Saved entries
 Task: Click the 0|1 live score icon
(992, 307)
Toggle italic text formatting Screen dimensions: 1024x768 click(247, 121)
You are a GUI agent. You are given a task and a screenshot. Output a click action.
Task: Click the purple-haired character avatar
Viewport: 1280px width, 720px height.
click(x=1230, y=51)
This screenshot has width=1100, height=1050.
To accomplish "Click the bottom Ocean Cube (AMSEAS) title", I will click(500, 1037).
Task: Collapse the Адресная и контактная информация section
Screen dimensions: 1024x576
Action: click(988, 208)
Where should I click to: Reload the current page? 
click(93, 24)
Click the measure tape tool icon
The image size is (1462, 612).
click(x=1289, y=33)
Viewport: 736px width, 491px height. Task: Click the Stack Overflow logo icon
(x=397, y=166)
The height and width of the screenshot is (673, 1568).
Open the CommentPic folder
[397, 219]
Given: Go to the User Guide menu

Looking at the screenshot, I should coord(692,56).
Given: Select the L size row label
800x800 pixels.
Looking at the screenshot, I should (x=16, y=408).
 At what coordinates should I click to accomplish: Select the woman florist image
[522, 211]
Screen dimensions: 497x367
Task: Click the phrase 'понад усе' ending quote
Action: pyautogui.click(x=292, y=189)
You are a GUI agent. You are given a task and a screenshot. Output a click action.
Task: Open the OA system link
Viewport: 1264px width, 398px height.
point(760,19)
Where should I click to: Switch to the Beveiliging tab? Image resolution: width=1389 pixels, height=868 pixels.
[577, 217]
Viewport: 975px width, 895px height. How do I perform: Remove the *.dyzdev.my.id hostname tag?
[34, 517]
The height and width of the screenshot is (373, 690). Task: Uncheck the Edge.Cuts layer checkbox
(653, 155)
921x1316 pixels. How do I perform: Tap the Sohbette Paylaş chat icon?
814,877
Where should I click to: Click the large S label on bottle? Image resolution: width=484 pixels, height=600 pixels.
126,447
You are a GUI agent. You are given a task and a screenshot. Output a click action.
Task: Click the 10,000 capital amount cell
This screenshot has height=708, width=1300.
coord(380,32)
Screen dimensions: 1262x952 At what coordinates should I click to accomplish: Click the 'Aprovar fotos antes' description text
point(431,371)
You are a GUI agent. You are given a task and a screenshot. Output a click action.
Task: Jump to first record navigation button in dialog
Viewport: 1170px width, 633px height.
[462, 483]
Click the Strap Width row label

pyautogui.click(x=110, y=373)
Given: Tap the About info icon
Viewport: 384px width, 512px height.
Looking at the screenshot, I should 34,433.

§ **Activity**: Nothing but the lines from the one with "Where should I click to: Click" through the end of the data above should be reproduced, each exactly, both ends included.

§ **Reply**:
Where should I click to: Click the large S label on bottle? Image resolution: width=484 pixels, height=600 pixels.
126,447
You are a GUI agent. You are given a task and a screenshot. Output a click action.
Task: Click the 10,000 capital amount cell
This screenshot has height=708, width=1300.
coord(380,32)
Screen dimensions: 1262x952 At what coordinates should I click to accomplish: Click the 'Aprovar fotos antes' description text
point(431,371)
You are a GUI agent. You are given a task and a screenshot. Output a click action.
Task: Jump to first record navigation button in dialog
Viewport: 1170px width, 633px height.
[462, 483]
Click the Strap Width row label

pyautogui.click(x=110, y=373)
Given: Tap the About info icon
Viewport: 384px width, 512px height.
Looking at the screenshot, I should 34,433.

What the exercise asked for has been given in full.